The crowd was quite diverse, with a scattering of Che-shirted older men as well as mothers and babies. Drums and whistles, banners denouncing the government, and the cries of "Kleftes!" (thieves) stirred up the crowd. The Greek equivalent of our middle finger is hands raised with the palm toward your target. In this case, hands were aimed at politicians inside the parliament building. Leaflets entitled "300" were passed out by stylishly bearded young men. Greeks are really into the movie 300, with its depiction of the outnumbered Greeks holding off the Persians — or, in this case, the politicians. In reality, they only held them off for a while, but why ruin a good story?

As I mingled, I attempted to get a sense of who the crowd blamed for their country's troubles. After all, was it not Greece that brought it on itself after joining the European Union (EU) in 2001? With all the cheap money floating around then, the party had begun.

Greece already had a debt to gross domestic product ratio higher than 100 percent in 2000, before it joined the EU. After cooking the books, Greece convinced the EU to let them in and now the country has a debt of $500 billion.

After a bailout package of $155 billion from its international creditors, the Greeks are eagerly awaiting another installment of $17 billion in early July. There is a "but," however. The government must show its intention to eliminate part of the debt with austerity measures. They have cut their deficit by 5 percent of GDP already this year, but it still stands at a whopping 9.6 percent. The package that will be presented to Parliament this week will cut $40 billion in debt by 2015, or 12 percent of Greece's GDP. The equivalent cut for our government would be $1.75 trillion! Even the Tea Partiers wouldn't go there.
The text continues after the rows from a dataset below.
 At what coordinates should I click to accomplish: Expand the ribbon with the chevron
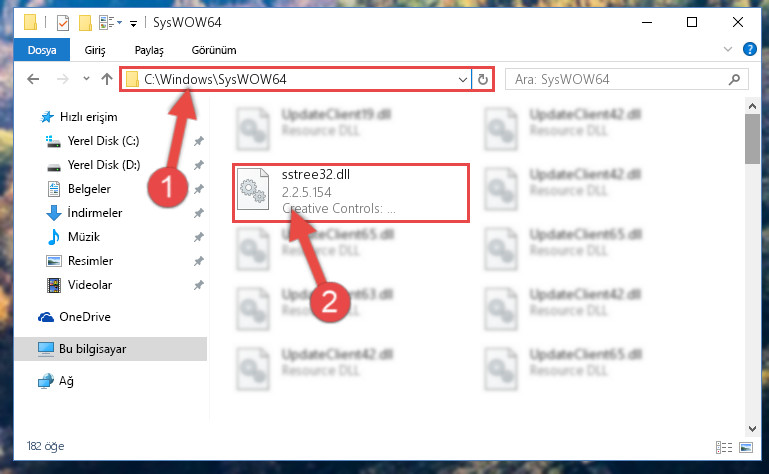pyautogui.click(x=728, y=49)
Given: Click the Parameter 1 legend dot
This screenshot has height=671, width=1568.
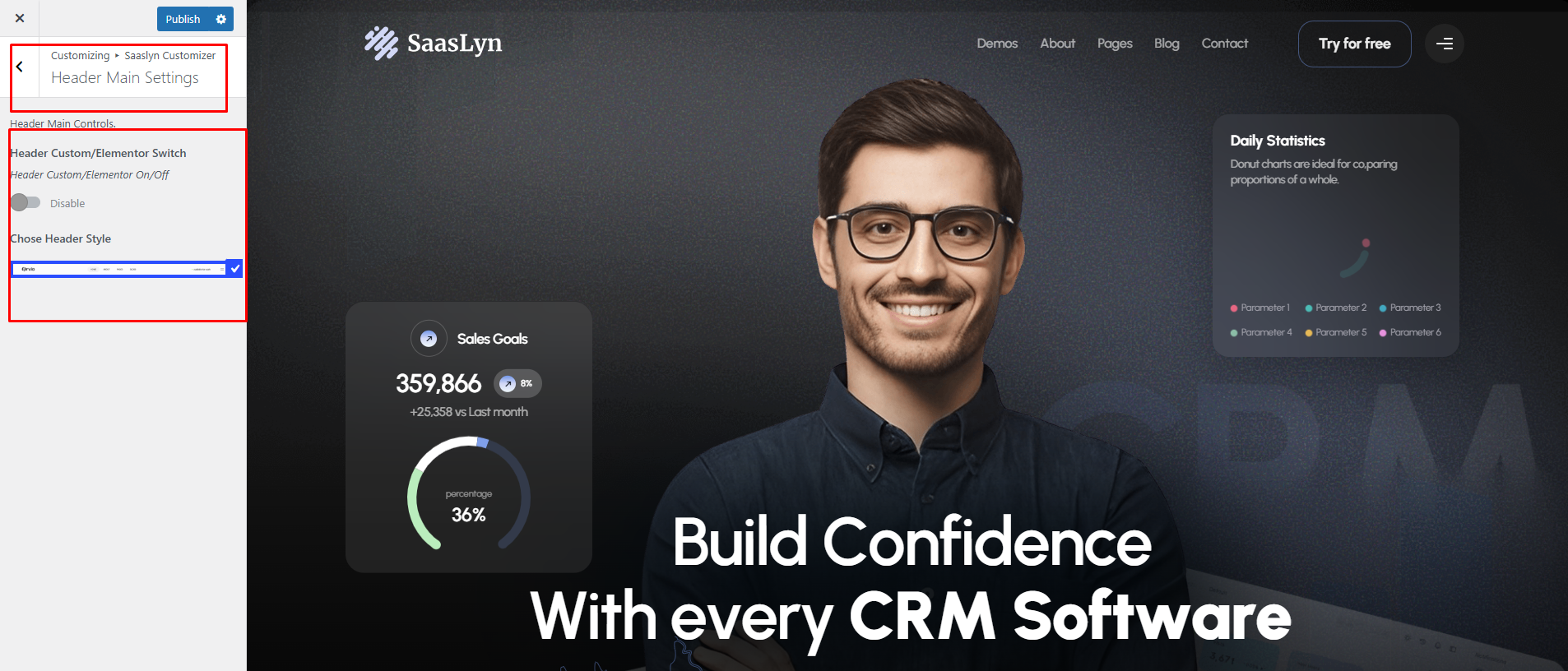Looking at the screenshot, I should click(x=1234, y=308).
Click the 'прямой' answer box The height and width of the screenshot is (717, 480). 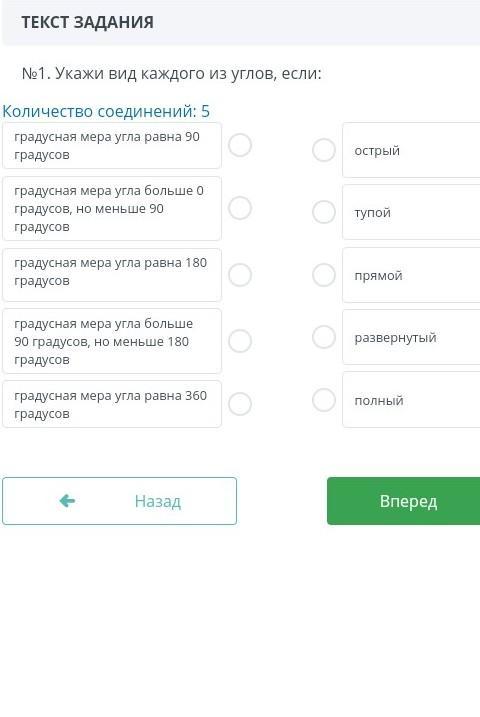pyautogui.click(x=411, y=275)
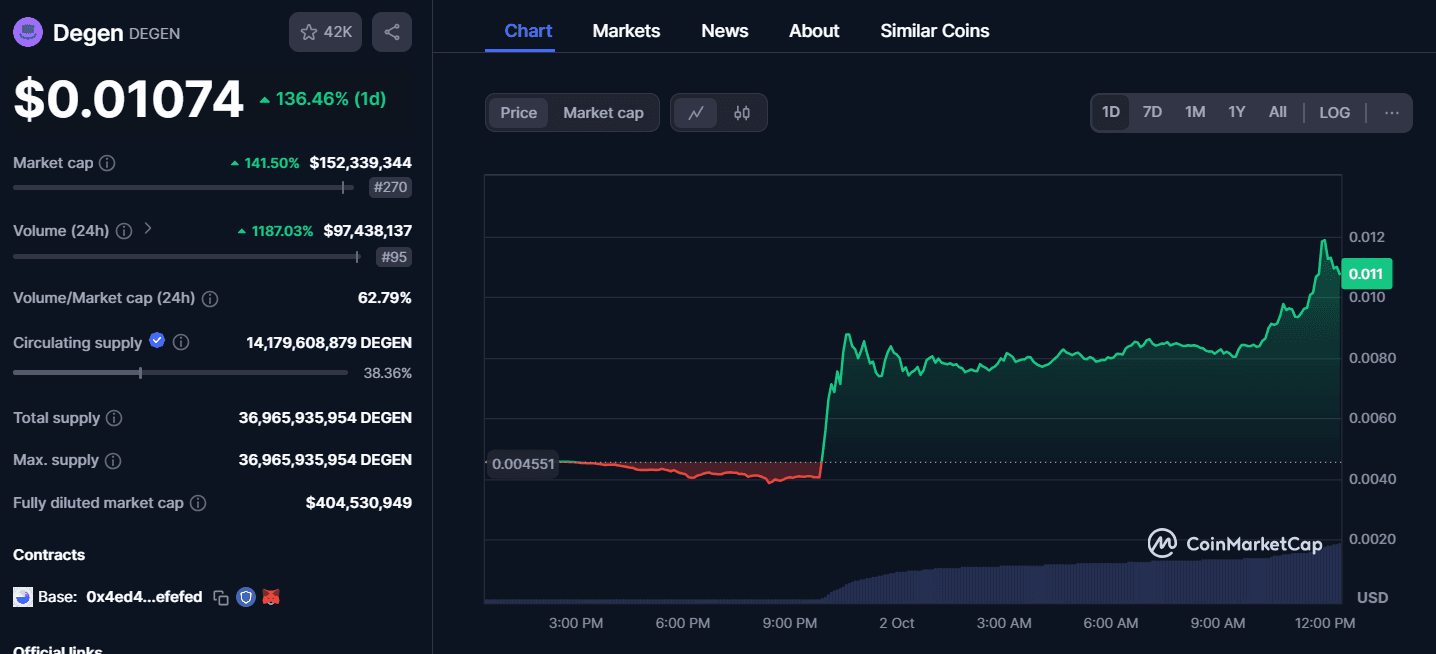Switch to the line chart icon
The image size is (1436, 654).
click(x=696, y=113)
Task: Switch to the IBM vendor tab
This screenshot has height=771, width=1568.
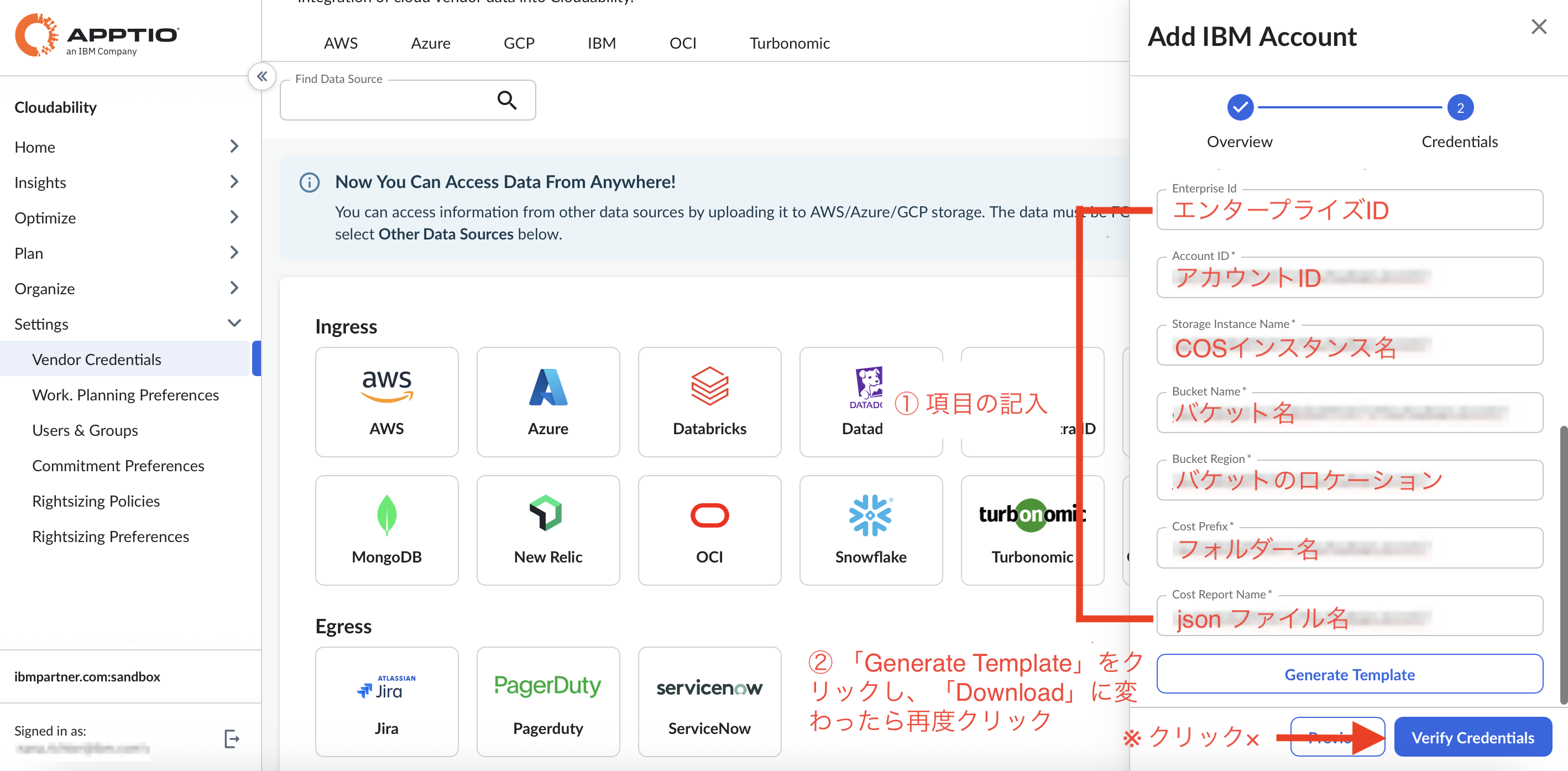Action: (x=602, y=43)
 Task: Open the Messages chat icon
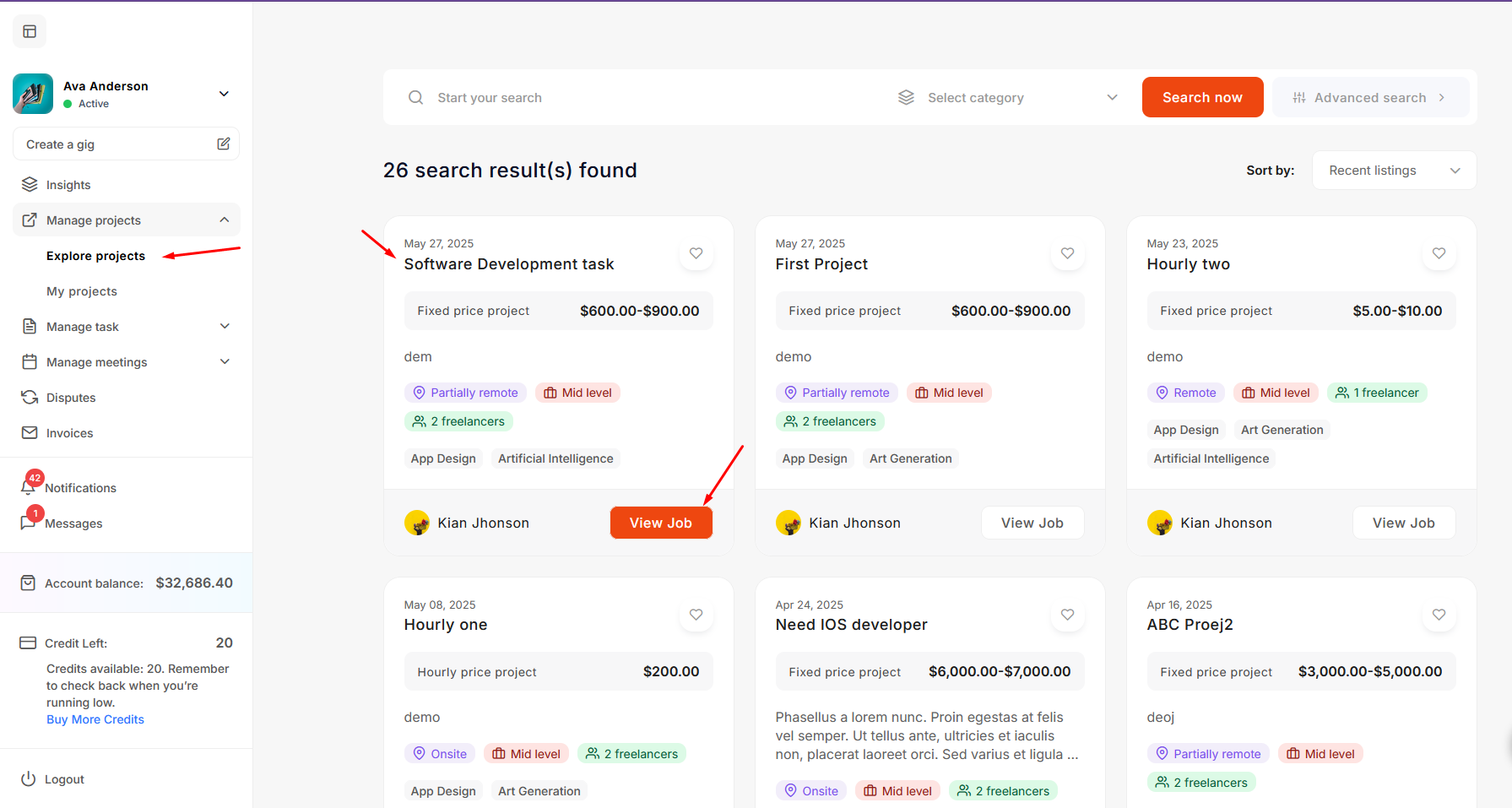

I didn't find a single person who blamed Greece for causing its own problems. No, it was the International Monetary Fund, the European Central Bank, the EU, and the Germans who were forcing these draconian cuts on the Greek people. No matter that Greece has several hundred closed crafts, such as taxi drivers, hairdressers, and pharmacists. No matter that if your union has enough pull, you can convince the government that your profession is so stressful that you should retire before age 60. Pastry chefs, for example, get 100 percent pensions, compared to 40 percent for Germany?

No problem, right?

Taxes? Who pays taxes? Only 5,000 Greeks admit to making over $144,000 a year! The government has taken to the air to photograph Athenians who have swimming pools to show the incidence of high income.

With 25 percent of the workforce employed by the government, there are rolling blackouts by workers for Genop, the state power company, in protest of the government's plan to sell off its holdings from 51 percent down to 34 percent.

Unfortunately, the Greeks have few options. They can't devalue their currency or lower interest rates, since they are wedded to the Euro and the European Central Bank. They must take their medicine and hope for another bailout.

The Greek parliament was scheduled to vote on the austerity program this week. A failure to pass it would mean that default is just around the corner. Steve Haley is a professor of sociology at Southwest Tennessee Community College.